The WHY and HOW of Solar

July 31, 2017

We put together a list of the most important items and processes to consider when deciding on what solar panel solutions suit your needs.

Different Forms of Renewable Energy:

  • Biomass
    • Biomass is typically wood, biofuels such as ethanol, or municipal solid waste such as garbage.
  • Geothermal
    • Geothermal energy is a central heating and/or cooling system that transfers heat to or from the ground.
  • Wind
    • Wind turbines convert the kinetic energy in the wind into mechanical power.
  • Hydropower
    • Hydroelectric power plants use a dam on a river to store water in a reservoir. Water released from the reservoir flows through a turbine, spinning it, which activates a generator to produce electricity.
  • Solar
    • Solar thermal technology uses the sun’s energy, rather than fossil fuels, to generate low-cost, environmentally friendly thermal energy.
    • Photovoltaic System supplies usable solar power through photovoltaics. It uses solar panels to absorb and convert sunlight into electricity, a solar inverter to change the electric current from DC to AC, as well as mounting, cabling and other electrical accessories to set up a working system.

........

| Exercise brief |
Copy the whole page on solar energy word for word, keeping every line in its original order.

........

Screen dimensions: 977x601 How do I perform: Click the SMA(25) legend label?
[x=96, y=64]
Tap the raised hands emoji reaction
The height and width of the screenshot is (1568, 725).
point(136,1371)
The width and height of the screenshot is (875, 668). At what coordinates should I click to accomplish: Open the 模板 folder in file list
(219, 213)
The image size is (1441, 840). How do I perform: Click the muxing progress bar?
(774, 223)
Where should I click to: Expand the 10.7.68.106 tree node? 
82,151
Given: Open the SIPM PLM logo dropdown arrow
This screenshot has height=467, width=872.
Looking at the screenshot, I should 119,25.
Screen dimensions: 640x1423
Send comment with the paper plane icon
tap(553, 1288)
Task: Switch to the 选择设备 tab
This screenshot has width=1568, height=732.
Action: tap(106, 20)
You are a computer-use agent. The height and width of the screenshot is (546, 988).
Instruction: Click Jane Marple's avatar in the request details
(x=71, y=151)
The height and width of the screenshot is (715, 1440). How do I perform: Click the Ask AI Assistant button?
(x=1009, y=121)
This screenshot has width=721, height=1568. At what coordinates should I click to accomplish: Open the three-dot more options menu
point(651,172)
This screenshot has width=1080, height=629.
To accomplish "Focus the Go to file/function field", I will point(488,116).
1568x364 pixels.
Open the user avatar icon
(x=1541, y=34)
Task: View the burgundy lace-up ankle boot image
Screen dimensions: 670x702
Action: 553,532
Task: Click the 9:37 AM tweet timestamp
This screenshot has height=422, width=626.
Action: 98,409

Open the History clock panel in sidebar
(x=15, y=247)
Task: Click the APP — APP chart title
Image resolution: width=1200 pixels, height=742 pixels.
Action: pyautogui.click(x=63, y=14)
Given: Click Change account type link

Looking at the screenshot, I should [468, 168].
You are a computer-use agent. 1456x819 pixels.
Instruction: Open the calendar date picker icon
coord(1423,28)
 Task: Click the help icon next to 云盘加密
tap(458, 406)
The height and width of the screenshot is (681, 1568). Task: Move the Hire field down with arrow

........

| Answer section |
The WHY and HOW of Solar

July 31, 2017

We put together a list of the most important items and processes to consider when deciding on what solar panel solutions suit your needs.

Different Forms of Renewable Energy:

  • Biomass
    • Biomass is typically wood, biofuels such as ethanol, or municipal solid waste such as garbage.
  • Geothermal
    • Geothermal energy is a central heating and/or cooling system that transfers heat to or from the ground.
  • Wind
    • Wind turbines convert the kinetic energy in the wind into mechanical power.
  • Hydropower
    • Hydroelectric power plants use a dam on a river to store water in a reservoir. Water released from the reservoir flows through a turbine, spinning it, which activates a generator to produce electricity.
  • Solar
    • Solar thermal technology uses the sun’s energy, rather than fossil fuels, to generate low-cost, environmentally friendly thermal energy.
    • Photovoltaic System supplies usable solar power through photovoltaics. It uses solar panels to absorb and convert sunlight into electricity, a solar inverter to change the electric current from DC to AC, as well as mounting, cabling and other electrical accessories to set up a working system.